LDH-1 is the first and most cardiac-specific isoenzyme of lactate dehydrogenase, found predominantly in the heart muscle and red blood cells. In a normal blood sample, LDH-2 is the dominant isoenzyme. Following a myocardial infarction, LDH-1 rises significantly — and when LDH-1 exceeds LDH-2 (the 'flipped' LDH pattern), it is a highly suggestive finding for cardiac damage.
While high-sensitivity troponin has become the primary cardiac biomarker in emergency settings, LDH-1 retains clinical utility in situations where troponin measurement is unavailable, in late presentations after myocardial infarction (when troponin may have normalised but LDH remains elevated), and in the assessment of haemolytic conditions where red blood cell destruction also releases LDH-1.
FAQs
What is the flipped LDH pattern?
Normally LDH-2 is the most abundant isoenzyme (LDH-2 > LDH-1). A flipped pattern, where LDH-1 exceeds LDH-2, occurs when cardiac or red cell damage specifically elevates LDH-1. It is a classic late indicator of myocardial infarction or haemolytic anaemia.
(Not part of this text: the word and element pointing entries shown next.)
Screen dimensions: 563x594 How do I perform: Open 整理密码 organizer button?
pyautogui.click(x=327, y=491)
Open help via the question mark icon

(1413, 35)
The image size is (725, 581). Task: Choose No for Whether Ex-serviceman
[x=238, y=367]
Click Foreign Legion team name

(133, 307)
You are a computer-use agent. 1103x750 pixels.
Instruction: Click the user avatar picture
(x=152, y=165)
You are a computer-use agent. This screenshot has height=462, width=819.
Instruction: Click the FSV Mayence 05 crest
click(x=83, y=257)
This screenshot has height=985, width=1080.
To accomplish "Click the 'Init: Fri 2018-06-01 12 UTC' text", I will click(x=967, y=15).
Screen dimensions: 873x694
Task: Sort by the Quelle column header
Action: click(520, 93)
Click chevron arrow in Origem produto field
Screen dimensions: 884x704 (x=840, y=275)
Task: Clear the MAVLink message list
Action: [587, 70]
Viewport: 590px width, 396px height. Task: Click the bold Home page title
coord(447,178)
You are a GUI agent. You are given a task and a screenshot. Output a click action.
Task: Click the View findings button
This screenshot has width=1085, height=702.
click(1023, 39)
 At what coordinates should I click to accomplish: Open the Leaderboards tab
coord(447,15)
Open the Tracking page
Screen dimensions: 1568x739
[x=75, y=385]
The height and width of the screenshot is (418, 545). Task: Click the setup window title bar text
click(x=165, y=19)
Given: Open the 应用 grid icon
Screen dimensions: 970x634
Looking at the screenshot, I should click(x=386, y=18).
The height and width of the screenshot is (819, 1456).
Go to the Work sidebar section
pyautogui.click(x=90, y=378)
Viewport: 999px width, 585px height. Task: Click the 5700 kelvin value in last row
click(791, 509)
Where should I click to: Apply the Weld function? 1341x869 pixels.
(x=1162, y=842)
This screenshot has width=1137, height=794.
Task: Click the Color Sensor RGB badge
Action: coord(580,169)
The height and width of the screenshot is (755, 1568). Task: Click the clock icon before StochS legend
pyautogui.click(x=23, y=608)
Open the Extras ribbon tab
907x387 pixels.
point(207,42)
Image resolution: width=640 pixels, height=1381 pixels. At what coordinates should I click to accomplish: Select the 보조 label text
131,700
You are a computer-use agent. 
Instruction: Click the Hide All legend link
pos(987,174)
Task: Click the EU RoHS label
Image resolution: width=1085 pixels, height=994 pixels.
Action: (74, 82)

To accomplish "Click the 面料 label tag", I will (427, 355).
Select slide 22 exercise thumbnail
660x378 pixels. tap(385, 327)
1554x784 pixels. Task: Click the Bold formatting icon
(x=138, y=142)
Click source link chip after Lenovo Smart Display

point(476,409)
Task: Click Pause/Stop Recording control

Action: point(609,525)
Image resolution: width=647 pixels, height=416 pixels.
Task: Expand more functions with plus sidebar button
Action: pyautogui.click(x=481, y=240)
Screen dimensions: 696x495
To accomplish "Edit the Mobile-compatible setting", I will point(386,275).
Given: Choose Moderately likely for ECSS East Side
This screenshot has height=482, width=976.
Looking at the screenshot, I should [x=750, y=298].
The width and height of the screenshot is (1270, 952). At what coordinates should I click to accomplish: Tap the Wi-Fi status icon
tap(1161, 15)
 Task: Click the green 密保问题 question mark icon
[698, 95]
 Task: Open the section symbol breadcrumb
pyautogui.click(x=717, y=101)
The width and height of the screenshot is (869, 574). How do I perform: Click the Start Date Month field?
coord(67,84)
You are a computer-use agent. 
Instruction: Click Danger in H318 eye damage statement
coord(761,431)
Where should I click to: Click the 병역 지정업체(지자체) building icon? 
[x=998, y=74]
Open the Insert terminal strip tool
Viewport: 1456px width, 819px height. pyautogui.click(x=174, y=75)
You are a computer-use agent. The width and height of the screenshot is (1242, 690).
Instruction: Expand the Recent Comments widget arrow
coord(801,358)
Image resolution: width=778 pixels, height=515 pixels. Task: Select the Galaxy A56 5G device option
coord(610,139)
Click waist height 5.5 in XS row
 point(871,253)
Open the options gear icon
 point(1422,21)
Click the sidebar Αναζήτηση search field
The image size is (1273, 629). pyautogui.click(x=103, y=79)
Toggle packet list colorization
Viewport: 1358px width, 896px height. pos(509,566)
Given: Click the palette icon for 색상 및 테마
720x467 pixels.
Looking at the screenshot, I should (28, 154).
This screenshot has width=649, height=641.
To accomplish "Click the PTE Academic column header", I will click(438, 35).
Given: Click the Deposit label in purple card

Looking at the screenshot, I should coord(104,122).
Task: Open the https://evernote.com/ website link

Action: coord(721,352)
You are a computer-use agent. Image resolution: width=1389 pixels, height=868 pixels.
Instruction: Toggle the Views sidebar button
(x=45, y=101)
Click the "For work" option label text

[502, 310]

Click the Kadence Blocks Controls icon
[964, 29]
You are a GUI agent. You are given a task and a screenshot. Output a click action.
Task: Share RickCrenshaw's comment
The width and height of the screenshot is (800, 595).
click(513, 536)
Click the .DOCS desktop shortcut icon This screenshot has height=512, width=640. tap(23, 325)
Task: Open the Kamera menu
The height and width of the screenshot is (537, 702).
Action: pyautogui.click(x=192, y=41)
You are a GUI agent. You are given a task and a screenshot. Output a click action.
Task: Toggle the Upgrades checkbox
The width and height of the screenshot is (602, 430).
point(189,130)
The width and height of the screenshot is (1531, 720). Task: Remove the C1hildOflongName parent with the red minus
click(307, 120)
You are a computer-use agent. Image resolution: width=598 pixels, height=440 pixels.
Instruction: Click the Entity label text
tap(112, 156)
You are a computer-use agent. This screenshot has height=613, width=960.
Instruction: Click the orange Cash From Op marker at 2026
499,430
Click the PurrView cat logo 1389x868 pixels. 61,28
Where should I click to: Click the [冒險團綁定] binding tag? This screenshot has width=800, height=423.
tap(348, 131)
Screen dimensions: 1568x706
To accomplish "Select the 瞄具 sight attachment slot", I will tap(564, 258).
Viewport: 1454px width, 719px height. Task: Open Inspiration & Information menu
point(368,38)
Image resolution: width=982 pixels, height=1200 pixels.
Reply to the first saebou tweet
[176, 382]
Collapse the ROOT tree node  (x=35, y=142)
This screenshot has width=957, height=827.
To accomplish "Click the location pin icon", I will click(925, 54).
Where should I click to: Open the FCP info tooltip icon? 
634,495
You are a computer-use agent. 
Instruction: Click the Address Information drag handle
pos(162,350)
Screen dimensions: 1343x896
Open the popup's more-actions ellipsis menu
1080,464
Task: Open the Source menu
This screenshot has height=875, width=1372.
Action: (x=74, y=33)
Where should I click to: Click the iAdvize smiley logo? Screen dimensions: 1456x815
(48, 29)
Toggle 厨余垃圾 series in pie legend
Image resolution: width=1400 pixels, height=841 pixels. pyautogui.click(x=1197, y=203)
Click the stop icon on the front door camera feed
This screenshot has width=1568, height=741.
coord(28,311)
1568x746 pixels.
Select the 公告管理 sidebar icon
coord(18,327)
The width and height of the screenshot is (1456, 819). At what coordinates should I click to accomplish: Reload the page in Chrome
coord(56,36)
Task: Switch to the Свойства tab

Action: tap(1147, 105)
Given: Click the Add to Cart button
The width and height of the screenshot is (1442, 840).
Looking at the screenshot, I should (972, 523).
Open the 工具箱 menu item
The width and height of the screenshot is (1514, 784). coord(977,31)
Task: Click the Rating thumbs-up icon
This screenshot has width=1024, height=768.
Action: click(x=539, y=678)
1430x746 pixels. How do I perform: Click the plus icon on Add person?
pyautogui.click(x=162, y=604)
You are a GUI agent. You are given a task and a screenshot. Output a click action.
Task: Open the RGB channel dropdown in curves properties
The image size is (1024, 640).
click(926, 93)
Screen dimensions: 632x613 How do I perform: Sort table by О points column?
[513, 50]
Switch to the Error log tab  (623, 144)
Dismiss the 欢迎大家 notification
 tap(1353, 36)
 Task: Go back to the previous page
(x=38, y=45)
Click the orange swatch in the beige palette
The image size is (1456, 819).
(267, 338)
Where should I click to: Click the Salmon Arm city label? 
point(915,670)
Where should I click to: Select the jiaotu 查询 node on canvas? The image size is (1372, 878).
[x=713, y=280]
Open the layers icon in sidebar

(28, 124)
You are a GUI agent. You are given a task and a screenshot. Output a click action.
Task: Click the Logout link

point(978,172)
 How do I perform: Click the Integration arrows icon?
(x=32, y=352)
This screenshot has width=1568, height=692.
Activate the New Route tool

Has troponin replaced LDH-1?
For acute cardiac diagnosis in emergency settings, high-sensitivity troponin has largely superseded LDH-1 due to earlier detection and greater cardiac specificity. LDH-1 retains utility in late presentations and haemolysis assessment.
Which anaemias cause elevated LDH-1?
Haemolytic anaemia (any cause), megaloblastic anaemia (B12 or folate deficiency causing intramedullary haemolysis), and sickle cell disease all characteristically elevate LDH-1 through red blood cell destruction.
Is LDH-1 testing widely available?
LDH isoenzyme analysis including LDH-1 is available in most pathology laboratories but is requested specifically when the source of elevated total LDH needs to be characterised, rather than as a routine test.